On 8 May 1870 he married Charlotte Cutler (b 1853) in Emmanuel Church, Forest Gate, Essex. She died in 1874. Their children were Louise (b 1871), and Adelaide Henrietta (b 1872) both born in Ratcliff.

On 14 February 1875 he married Louisa Margaretta Schmidt (b 13 April 1853, Offenbach am Main, Hessen, Germany) in St George's German Lutheran Church Whitechapel, London. She died on 31 March 1885 of consumption. They had 8 children: Pauline (1875–1876), Louis John (1876–1926), Charles (b 1878), Caroline/Lilly (b 1880), Katherine (1882–1883), Margaretta (b 1882), Elizabeth (b & d 1884) and Philip (1884–1885).

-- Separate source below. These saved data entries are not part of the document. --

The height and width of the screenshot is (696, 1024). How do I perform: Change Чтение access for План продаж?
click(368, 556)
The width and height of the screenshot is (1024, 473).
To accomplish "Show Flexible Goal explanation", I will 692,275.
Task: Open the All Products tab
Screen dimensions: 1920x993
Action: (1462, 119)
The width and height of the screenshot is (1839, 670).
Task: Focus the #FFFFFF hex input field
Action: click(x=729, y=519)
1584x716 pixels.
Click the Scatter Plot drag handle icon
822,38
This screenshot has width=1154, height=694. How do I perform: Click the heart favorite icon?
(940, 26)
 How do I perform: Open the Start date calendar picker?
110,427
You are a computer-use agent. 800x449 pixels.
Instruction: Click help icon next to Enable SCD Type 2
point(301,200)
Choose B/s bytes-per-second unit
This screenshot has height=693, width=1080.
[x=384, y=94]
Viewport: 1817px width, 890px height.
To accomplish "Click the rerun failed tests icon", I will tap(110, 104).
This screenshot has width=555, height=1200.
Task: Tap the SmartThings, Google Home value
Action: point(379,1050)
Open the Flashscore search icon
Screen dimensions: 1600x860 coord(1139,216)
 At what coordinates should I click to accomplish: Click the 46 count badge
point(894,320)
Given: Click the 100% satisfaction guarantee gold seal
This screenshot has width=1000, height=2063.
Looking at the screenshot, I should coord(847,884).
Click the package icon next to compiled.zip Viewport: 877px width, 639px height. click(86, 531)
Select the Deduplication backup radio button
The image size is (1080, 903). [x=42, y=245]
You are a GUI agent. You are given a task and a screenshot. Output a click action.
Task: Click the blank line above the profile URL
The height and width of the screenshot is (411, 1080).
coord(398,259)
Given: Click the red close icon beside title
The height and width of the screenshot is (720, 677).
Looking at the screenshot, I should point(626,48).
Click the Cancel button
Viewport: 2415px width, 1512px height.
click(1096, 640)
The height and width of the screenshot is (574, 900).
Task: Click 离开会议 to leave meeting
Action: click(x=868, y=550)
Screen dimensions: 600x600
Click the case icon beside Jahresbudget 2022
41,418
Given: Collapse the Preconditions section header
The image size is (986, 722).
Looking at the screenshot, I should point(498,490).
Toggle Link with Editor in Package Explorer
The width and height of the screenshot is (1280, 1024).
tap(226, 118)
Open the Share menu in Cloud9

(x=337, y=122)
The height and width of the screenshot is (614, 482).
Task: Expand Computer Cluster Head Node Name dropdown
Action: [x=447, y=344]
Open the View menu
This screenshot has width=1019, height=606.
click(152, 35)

On 5 December 1885 he married Annie Grace Fladgate at St. Mary's Church, Walthamstow. She died following childbirth on 2 November 1887 at Waterford Lodge, Richmond Hill. They had two children: Max Lynton (1886–1974) and Grace Lucy (b 1887).

His fourth marriage on 14 January 1889 was to Hannah Rosetta Dinah Parks (b 1860, Clerkenwell, London), held at St John the Divine, Richmond. She was a virtuoso flautist known as the 'Queen of Flute Players' who worked mainly in theatres using the name 'Cora Cardigan'. She performed throughout Europe and the United States, and was known for her skill playing the flute, piccolo and violin. Their daughters were Pauline (1889–1982) and Lucy (1891–1892).

He died on 17 March 1906 at his home Waterford Lodge, Queens Road, Richmond, of influenza and meningitis. He is buried in Richmond Old Cemetery along with his wife Louisa, his mother Elizabeth, and four infant children. Three Masonic Lodges were represented at his funeral as well as three bandsmen of the 1st Life Guards, where his son Carl was a trumpeter.